Washington a annoncé vendredi dernier la constitution du « Peace Board ». Les nominations de Trump coïncident avec l'entrée en vigueur de la deuxième et dernière phase de la trêve conclue en octobre entre la milice palestinienne Hamas et le gouvernement israélien avec la médiation américaine.
La feuille de route de Trump prévoit une cessation complète des hostilités avec le désarmement du Hamas et le retrait des troupes israéliennes. Selon un projet de statut de ce comité auquel l'agence Bloomberg a eu accès, le conseil d'administration sera une « organisation internationale qui cherchera à rétablir une gouvernance solide et légitime » dans la région.
Cependant, cette prétendue organisation internationale sera totalement soumise aux desseins de Trump, qui pourra inviter et expulser des membres du conseil d’administration à moins que la majorité de ses membres ne votent contre. De plus, les pays membres du comité disposeront d'un délai de trois ans, à moins qu'ils ne contribuent 1 milliard de dollars à la plateforme.
L'Ukraine comme priorité
Le porte-parole du Kremlin a évité de commenter d'autres questions qui préoccupent le Kremlin et qui pourraient obscurcir ses relations avec Trump, comme l'avenir de son allié le Venezuela et les projets de Washington au Groenland, où la Maison Blanche veut déployer une partie de son nouveau bouclier anti-missile, le Golden Dome.
« Au-delà des questions sur sa légalité ou sur le caractère positif ou négatif de l'annexion du Groenland, il est difficile de ne pas être d'accord avec l'opinion selon laquelle Trump entrera ainsi dans l'histoire du monde », s'est limité à déclarer le porte-parole de Poutine, un président qui a créé un précédent avec l'annexion illégale de la péninsule ukrainienne de Crimée en 2014.

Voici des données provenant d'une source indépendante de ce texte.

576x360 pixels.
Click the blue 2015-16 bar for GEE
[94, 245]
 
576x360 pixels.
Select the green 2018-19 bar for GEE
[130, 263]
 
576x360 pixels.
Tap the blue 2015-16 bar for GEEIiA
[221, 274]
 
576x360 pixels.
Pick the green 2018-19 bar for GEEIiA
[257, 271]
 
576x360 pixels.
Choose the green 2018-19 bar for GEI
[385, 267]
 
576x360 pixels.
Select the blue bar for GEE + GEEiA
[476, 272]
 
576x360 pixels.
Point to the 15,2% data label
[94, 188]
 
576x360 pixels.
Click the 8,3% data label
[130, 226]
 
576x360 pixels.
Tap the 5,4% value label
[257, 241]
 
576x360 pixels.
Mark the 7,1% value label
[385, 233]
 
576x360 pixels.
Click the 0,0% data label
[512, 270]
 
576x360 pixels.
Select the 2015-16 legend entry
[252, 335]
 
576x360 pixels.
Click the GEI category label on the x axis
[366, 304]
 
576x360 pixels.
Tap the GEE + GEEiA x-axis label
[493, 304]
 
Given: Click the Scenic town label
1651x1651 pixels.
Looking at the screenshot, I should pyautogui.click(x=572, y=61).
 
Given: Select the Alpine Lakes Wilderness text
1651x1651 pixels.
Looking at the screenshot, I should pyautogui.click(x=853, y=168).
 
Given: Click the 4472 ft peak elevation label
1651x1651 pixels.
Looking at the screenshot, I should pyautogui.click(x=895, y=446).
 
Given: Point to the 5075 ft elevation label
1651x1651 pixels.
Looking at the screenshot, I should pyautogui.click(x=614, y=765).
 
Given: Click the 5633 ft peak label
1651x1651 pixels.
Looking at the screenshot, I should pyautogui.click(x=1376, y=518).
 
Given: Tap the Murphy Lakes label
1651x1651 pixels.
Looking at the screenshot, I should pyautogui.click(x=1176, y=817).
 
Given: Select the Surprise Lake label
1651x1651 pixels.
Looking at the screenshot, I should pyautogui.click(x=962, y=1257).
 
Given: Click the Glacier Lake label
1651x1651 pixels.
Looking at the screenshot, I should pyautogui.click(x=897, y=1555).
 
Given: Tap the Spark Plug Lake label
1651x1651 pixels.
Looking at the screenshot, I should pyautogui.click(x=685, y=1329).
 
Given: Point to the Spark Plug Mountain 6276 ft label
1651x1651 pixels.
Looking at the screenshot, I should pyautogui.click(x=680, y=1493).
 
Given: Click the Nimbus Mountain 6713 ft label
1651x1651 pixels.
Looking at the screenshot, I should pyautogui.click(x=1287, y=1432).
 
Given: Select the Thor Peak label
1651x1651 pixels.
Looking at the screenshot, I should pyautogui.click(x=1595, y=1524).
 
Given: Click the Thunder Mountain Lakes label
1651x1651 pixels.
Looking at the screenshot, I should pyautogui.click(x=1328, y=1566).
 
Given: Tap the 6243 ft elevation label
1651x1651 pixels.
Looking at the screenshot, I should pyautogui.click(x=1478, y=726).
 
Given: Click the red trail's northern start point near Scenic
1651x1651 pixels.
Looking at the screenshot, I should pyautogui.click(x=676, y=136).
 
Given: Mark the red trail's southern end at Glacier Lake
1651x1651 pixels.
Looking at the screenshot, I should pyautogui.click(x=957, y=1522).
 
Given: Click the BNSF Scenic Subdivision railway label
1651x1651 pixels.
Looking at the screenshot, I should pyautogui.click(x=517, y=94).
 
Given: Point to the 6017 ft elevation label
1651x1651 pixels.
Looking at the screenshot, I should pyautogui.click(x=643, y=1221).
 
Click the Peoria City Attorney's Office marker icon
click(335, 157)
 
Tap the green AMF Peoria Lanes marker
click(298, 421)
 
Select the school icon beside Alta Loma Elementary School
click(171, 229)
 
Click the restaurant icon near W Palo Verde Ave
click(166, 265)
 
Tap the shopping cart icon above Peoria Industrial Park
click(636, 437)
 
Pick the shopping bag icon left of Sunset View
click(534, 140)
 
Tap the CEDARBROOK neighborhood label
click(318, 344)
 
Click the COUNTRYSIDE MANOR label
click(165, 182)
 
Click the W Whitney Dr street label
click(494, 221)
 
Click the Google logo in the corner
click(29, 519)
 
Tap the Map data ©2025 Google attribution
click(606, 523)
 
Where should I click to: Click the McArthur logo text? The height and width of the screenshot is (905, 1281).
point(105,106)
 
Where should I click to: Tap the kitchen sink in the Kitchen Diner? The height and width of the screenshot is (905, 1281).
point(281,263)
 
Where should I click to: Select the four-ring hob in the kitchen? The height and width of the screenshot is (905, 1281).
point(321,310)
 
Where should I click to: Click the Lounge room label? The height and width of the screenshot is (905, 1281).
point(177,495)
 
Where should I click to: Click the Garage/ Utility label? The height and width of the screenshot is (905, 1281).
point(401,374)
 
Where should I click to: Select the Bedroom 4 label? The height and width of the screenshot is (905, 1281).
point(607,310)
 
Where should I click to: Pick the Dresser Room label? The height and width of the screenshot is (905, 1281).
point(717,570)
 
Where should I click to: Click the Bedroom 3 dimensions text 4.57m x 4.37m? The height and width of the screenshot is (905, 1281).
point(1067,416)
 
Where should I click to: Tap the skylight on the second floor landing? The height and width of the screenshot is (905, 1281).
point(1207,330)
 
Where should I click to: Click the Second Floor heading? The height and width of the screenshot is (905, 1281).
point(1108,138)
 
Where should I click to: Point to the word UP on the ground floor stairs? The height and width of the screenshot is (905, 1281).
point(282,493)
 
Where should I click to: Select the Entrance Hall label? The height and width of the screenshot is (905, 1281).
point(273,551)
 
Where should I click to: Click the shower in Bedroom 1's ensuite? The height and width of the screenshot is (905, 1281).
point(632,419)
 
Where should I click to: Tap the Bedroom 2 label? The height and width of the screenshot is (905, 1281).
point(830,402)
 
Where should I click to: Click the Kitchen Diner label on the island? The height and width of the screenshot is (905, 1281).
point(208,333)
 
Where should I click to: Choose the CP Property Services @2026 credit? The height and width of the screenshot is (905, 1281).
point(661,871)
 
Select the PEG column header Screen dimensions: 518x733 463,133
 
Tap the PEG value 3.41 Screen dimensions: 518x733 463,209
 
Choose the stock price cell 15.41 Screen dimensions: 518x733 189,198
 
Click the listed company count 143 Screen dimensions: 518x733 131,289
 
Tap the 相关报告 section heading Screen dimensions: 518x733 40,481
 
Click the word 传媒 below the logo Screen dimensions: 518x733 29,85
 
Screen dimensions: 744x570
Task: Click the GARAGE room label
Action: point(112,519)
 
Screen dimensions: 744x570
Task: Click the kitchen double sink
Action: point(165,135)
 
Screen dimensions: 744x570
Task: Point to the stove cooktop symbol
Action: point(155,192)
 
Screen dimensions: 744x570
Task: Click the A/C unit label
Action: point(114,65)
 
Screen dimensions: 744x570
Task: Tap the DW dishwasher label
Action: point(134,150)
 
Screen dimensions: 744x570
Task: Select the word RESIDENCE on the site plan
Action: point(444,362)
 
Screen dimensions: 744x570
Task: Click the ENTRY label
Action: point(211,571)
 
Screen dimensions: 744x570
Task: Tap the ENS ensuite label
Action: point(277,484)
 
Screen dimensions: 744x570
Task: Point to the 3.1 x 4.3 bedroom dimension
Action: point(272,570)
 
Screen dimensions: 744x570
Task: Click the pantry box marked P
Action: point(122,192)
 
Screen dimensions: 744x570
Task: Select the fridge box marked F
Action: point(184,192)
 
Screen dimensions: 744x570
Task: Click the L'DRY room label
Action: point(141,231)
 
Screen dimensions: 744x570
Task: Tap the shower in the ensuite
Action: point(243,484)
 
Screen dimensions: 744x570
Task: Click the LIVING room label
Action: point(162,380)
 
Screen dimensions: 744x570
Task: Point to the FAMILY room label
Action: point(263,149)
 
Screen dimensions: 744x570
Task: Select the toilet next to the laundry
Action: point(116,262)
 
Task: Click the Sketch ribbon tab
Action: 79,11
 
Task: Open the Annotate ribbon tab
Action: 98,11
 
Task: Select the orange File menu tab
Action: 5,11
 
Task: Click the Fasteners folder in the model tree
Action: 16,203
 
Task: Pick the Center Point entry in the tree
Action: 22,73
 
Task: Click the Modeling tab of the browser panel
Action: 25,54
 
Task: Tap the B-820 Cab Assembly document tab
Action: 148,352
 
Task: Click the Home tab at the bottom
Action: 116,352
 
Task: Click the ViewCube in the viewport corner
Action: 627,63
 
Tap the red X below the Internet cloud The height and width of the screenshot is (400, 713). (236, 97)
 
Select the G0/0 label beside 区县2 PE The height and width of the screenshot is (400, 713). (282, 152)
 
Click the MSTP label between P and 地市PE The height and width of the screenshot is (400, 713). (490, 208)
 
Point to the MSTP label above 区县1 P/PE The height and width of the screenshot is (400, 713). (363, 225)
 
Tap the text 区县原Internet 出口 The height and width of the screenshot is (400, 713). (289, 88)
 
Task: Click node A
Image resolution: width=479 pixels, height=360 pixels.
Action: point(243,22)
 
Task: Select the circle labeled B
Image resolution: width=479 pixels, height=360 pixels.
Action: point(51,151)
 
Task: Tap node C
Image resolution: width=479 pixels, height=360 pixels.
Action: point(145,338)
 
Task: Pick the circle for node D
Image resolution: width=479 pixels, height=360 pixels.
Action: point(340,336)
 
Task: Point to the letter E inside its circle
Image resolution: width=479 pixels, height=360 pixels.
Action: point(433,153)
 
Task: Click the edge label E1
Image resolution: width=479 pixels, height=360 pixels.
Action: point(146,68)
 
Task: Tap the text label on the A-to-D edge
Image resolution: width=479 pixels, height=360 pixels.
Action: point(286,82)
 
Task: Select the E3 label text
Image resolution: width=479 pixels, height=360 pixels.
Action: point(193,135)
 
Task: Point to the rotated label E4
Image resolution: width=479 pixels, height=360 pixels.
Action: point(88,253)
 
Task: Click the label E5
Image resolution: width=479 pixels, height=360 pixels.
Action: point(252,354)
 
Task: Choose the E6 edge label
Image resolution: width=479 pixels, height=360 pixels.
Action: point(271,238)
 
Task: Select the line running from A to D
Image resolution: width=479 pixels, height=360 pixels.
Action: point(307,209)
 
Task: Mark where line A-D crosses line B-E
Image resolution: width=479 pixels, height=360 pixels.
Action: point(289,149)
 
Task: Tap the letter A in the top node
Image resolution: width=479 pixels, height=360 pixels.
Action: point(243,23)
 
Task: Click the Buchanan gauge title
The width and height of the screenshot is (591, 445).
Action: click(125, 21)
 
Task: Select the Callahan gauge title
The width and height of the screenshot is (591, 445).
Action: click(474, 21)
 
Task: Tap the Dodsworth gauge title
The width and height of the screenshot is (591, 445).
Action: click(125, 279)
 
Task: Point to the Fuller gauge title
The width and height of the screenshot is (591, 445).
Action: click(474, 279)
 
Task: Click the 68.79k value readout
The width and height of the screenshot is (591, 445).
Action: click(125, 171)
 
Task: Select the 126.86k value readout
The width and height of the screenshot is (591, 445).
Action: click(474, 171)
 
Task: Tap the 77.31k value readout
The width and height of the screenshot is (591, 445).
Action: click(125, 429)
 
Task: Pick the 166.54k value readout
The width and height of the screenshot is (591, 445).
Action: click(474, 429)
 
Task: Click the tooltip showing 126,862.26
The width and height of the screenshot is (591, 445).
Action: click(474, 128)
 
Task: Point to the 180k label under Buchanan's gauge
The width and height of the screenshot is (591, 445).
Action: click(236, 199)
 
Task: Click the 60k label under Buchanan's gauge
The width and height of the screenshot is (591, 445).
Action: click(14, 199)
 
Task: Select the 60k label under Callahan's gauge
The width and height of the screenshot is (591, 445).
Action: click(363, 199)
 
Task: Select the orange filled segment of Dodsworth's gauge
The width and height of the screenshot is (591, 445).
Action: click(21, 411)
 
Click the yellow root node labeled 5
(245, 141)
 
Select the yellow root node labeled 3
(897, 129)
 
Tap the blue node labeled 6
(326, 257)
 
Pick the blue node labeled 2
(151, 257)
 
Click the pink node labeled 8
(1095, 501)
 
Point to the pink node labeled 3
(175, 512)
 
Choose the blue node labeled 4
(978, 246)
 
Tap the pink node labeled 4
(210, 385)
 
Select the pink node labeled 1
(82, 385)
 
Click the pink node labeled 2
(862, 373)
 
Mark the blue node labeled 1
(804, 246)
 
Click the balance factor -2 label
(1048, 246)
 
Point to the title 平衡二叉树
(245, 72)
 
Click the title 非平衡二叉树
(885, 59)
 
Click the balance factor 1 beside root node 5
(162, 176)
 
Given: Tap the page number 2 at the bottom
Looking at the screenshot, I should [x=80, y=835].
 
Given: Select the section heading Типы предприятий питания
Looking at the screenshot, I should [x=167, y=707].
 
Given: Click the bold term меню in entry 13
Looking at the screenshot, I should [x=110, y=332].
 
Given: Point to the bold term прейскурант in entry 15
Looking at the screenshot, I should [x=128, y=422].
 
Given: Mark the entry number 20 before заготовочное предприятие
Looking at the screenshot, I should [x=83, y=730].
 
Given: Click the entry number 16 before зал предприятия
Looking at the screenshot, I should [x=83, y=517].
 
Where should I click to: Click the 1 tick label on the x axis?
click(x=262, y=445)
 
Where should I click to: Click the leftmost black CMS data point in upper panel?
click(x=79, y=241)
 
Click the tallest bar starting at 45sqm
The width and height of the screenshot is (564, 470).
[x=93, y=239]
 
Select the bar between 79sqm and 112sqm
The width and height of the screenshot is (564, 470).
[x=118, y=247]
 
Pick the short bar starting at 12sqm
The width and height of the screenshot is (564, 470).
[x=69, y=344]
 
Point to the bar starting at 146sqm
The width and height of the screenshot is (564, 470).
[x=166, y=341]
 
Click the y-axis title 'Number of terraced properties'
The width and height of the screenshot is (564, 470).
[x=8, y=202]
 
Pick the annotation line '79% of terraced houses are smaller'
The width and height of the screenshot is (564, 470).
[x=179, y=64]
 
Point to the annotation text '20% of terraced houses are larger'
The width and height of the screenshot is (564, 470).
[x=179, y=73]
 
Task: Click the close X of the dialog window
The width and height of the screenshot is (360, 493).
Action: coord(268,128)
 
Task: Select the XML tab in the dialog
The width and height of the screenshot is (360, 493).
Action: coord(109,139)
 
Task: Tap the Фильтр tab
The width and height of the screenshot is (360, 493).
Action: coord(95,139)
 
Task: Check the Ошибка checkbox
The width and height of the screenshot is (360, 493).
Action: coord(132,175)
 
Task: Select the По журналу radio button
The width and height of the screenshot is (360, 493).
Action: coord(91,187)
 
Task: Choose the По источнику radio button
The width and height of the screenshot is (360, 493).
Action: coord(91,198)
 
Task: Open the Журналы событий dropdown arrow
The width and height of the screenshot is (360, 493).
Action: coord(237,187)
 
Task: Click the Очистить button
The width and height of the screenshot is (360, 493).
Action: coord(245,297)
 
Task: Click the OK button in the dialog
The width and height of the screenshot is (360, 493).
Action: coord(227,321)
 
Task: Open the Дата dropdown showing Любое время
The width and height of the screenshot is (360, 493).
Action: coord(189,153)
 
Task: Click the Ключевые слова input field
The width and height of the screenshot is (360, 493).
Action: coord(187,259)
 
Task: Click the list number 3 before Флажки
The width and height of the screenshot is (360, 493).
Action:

La priorité du Kremlin est que les États-Unis abandonnent définitivement l’Ukraine. Tout le reste, y compris l’avenir de ses alliés, est passé au second plan. « Poutine n'a pas l'intention de parler avec Delcy Rodríguez pour le moment, mais une réunion pourrait être organisée rapidement », a déclaré Peskov trois jours après la rencontre du nouveau président vénézuélien avec le directeur de la CIA, John Ratcliffe.